Existe um modo latino-americano de administrar?

Ilan Avrichir

São Paulo. Reconhecidamente, a teoria, ou pelo menos a prática, da Administração, tem origem nos países anglo-saxões e é adotada, de forma bastante acrítica, na maioria dos demais países. Evidência clara disso é a quantidade de palavras em inglês que permeiam (seria mais correto dizer infestam?) o jargão do campo: management, marketing, downsizing, empowerment, outsourcing e offshoring são alguns dos termos para os quais inclusive já deixamos de procurar alternativas no idioma pátrio e, mesmo o Word, da Microsoft, não os identifica como anglicismos.
Evidentemente, a gravidade da questão não está no eventual desrespeito à língua pátria que, ademais, vai continuar a se renovar pela incorporação de termos de diferentes origens, mesmo na hipótese bem pouco provável de banirmos o conhecimento de gestão dentre aqueles que valorizamos e estudamos. O problema está no fato de que as condições vigentes nos Estados Unidos e na Europa serem tão diferentes das nossas, em tantas dimensões críticas para a gestão das organizações e tão evidentes em si mesmas, que é quase ocioso relembrá-las:
* as condições materiais, incomparavelmente mais tranqüilas e confortáveis lá do que cá, e menos sujeitas a incertezas, mesmo em épocas de crises agudas como estas que estamos vivendo;
* a cultura nacional latino-americana, inegavelmente mais orientada para o relacionamento entre as pessoas do que no mundo anglo-saxão, mais para a improvisação e a condescendência com aqueles que detêm o poder, para o jeitinho e o coletivo abaixo do Equador do que acima, a ponto do poeta ter dito que por aqui não existem pecados;
* a forma mesmo das nossas organizações se inserirem no maravilhoso concerto das corporações e concorrência internacionais, mais como filiais que sofrem as conseqüências das decisões tomadas na matriz e menos como sujeitos dos seus próprios destinos, como late comers (entrantes atrasados), que sofrem de liability of origin (vulnerabilidade pela origem) quando investem no exterior, como exportadores de commodities agrícolas e não de bens e serviços diferenciados;
* as instituições que moldam o ambiente econômico introduzem custos de transação desconhecidos no hemisfério norte e tornam nosso direito de propriedade menos claro e insofismável, além de lento e caro (vou me abster de mencionar a corrupção, a sonegação e o peso dos impostos sobre a produção e o consumo);
Na presença de tantas condições que tornam, se não específicas da America Latina, diferentes das norte-americanas, é de se esperar que um vasto acervo de teorias e práticas tenha se desenvolvido e se difundido em plagas latinas. Afinal, os cursos de pós-graduação estão cheios de doutores que surgem e se multiplicam, as estantes das livrarias oferecem cada vez mais títulos, os seminários e congressos se sofisticam a cada ano.
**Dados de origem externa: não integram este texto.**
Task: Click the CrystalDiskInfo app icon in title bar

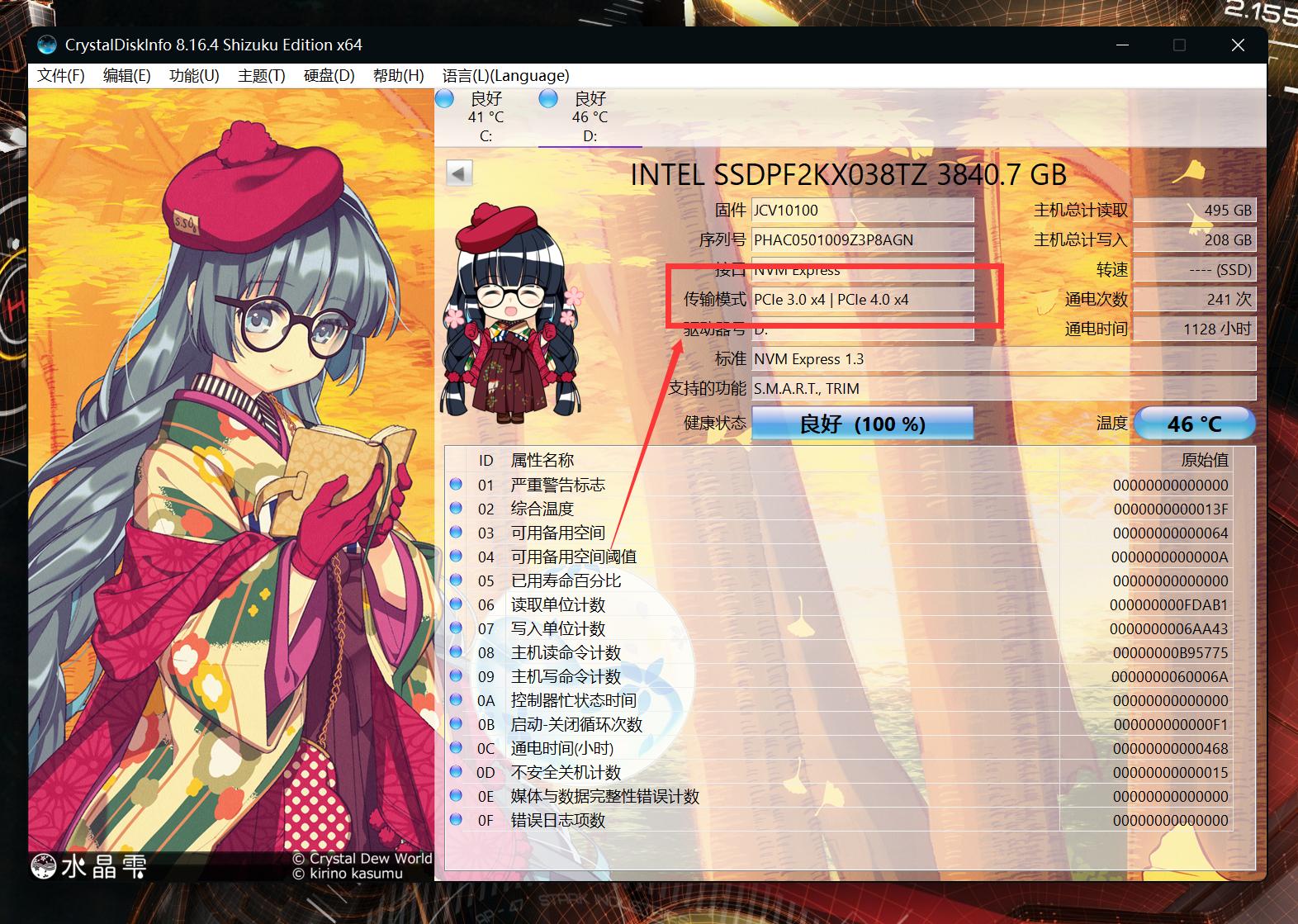Action: click(x=47, y=45)

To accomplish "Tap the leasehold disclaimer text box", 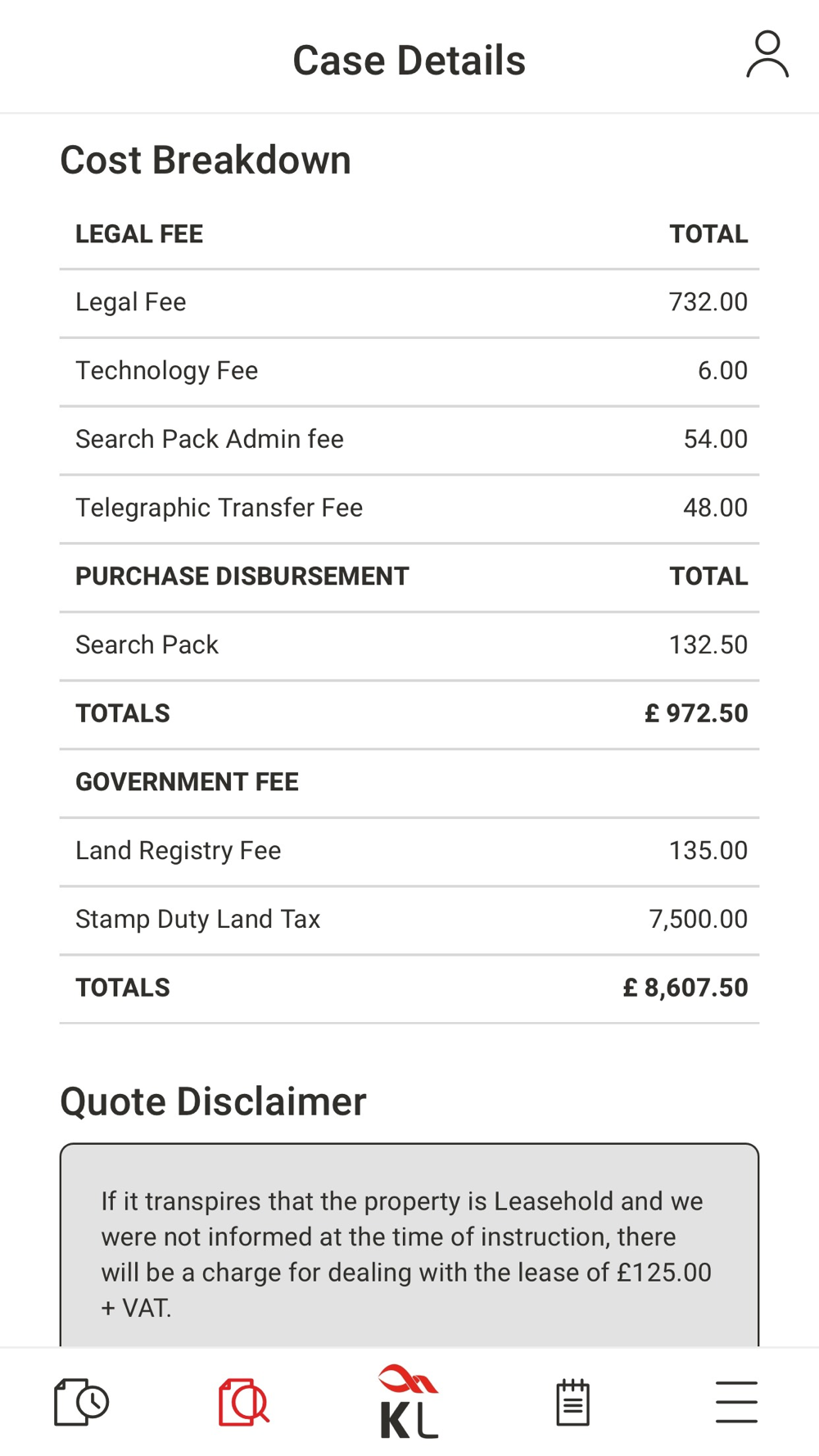I will point(409,1253).
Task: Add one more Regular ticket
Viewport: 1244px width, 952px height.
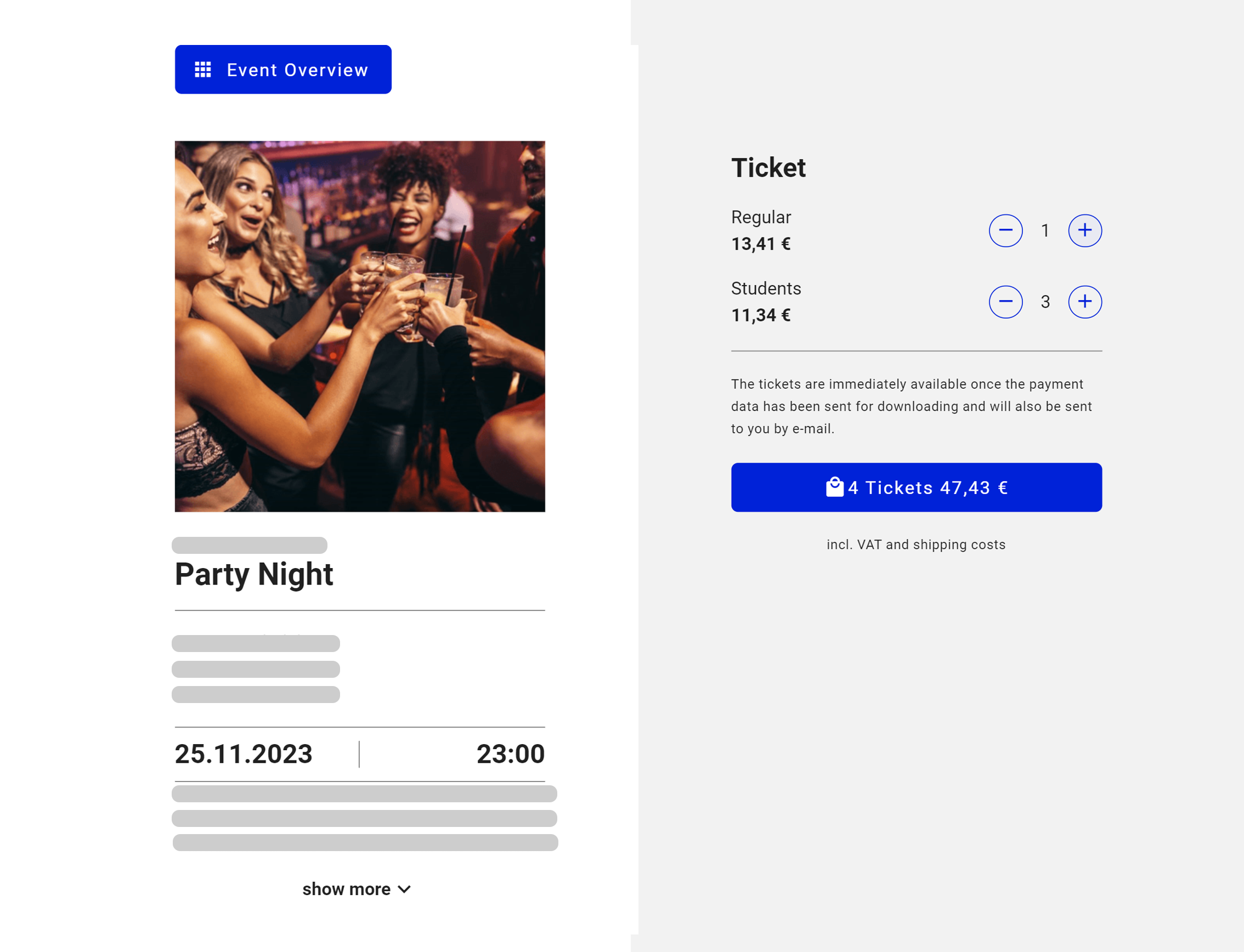Action: [1085, 231]
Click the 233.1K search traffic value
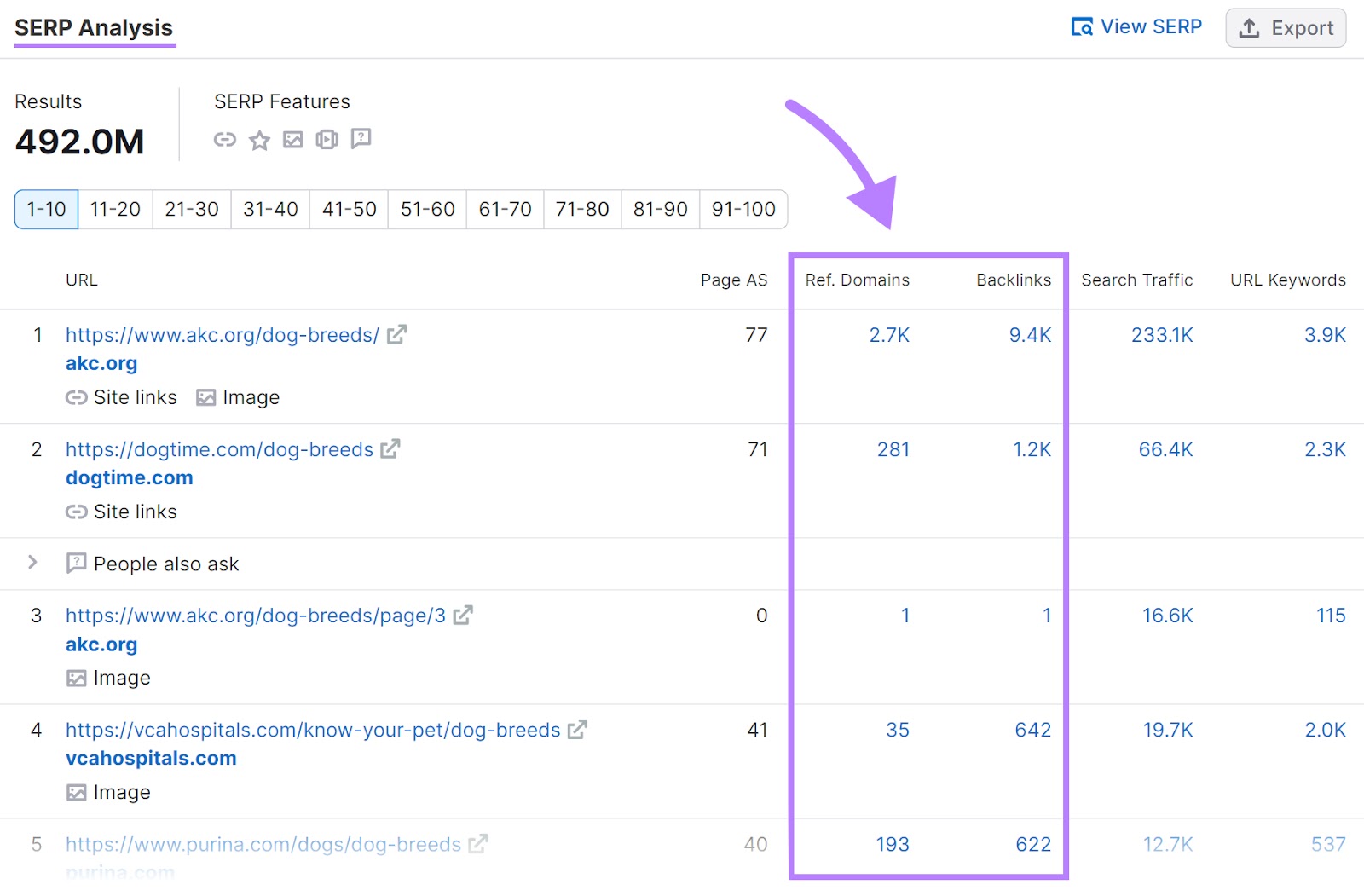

O Japão, de população do tamanho de metade da nossa, já gerou seu estilo; a Alemanha e a França, por sua vez, não emprestam ao conhecimento sobre organizações o mesmo status que nós. Somos um dos BRICs, o futuro nos pertence e nossa cultura, talvez não tão orientada para resultados e performance, tende a gerar menos conflitos exacerbados e sangrentos, vantagem que, pelo menos, contrabalança a teórica perda de eficiência que ela nos impõe.
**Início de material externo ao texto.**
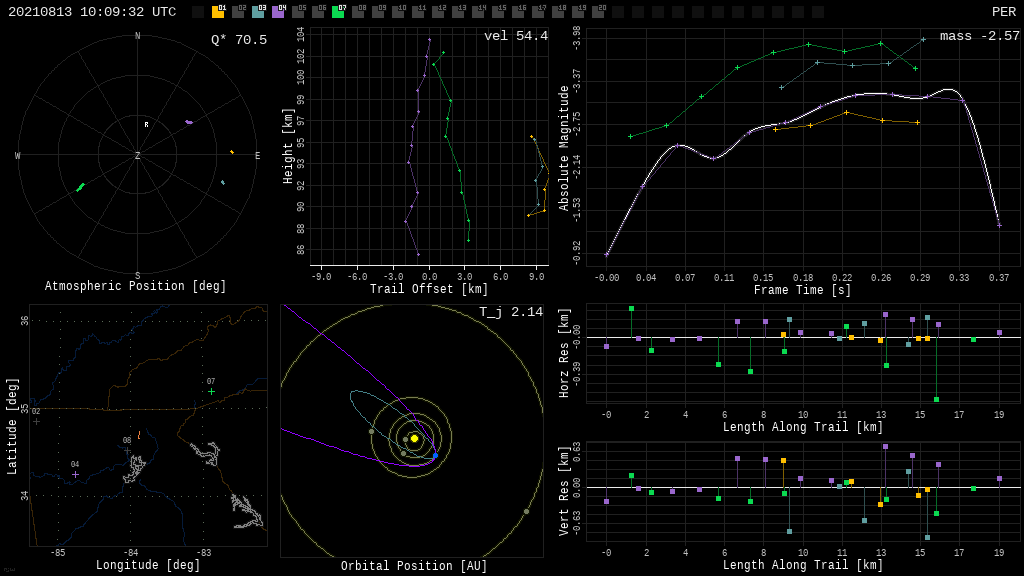The image size is (1024, 576).
Task: Click the green meteor trail in sky plot
Action: click(80, 187)
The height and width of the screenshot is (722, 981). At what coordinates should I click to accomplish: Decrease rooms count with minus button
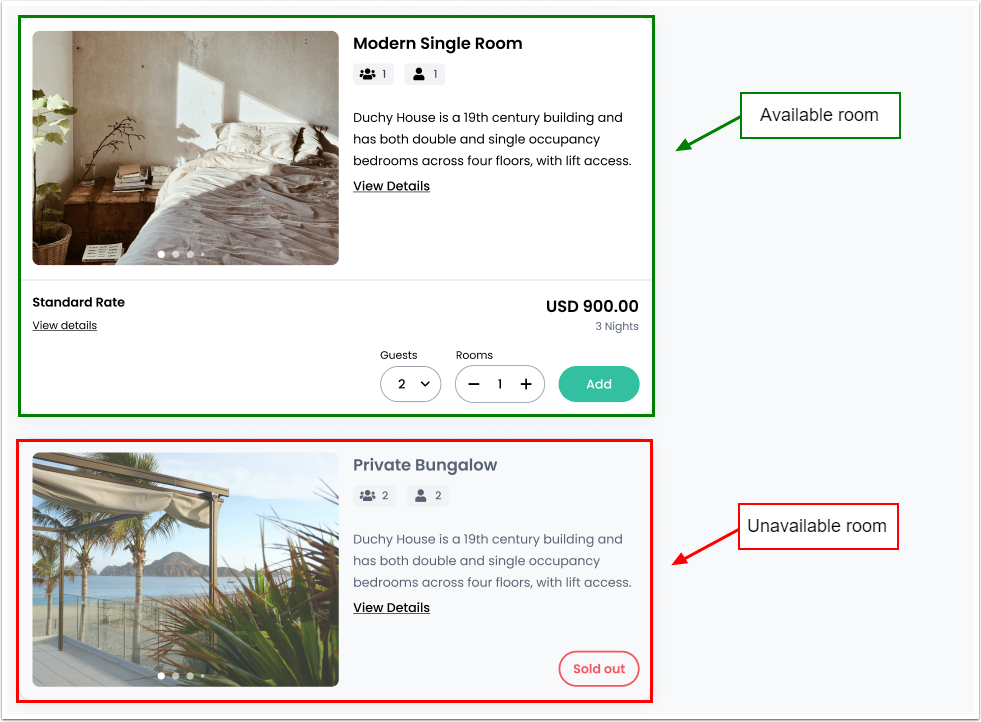(x=474, y=384)
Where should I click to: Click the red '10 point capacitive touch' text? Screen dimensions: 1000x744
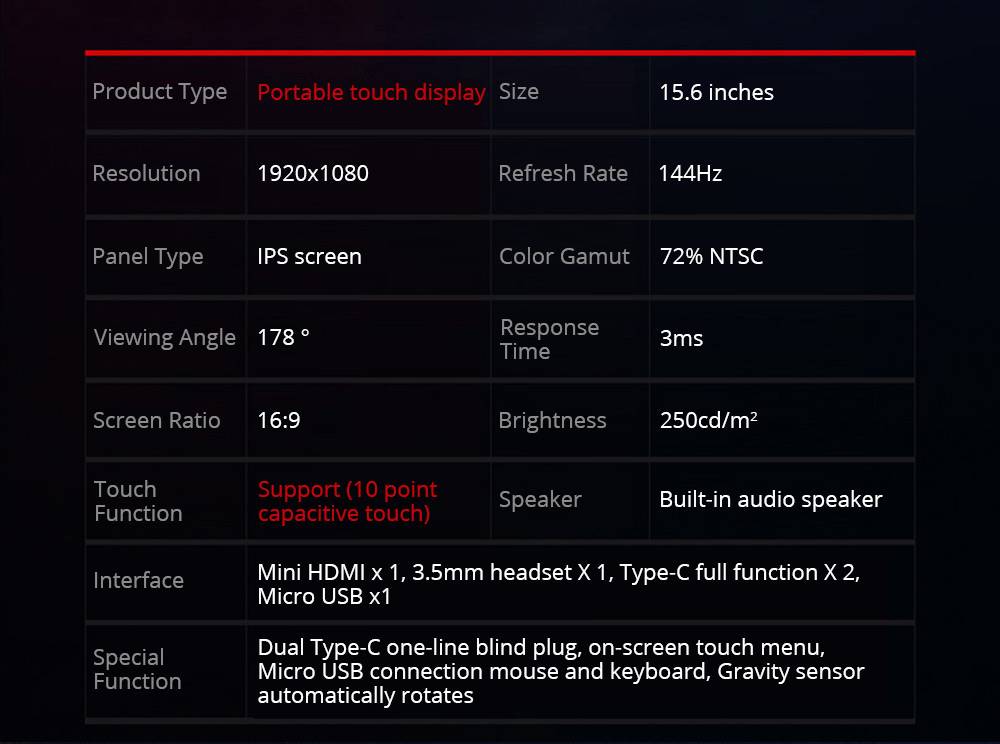348,501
Em face disso, não teria surgido, ou pelo menos já se configurado, um estilo latino- americano de gerenciar, adaptado às condições, ao portunhol e ao clima, no sentido amplo, que impera ao sul do Rio Grande? Se sim, quais são os contornos dessa ciência/prática que se estabelece entre nós? Em que ela difere do management que conhecemos? Se não, quais as conseqüências da sua falta e quais são as condições de que ainda nos ressentimos para que ela surja?
Reconhecer e lapidar a maneira latina de administrar é uma forma de buscar espaços mais nobres na divisão internacional do trabalho que, como sabemos, historicamente, não nos favorece.
Ilan Avrichir é professor do Núcleo de Estudos em Gestão Internacional da Escola Superior de Propaganda e Marketing (ESPM).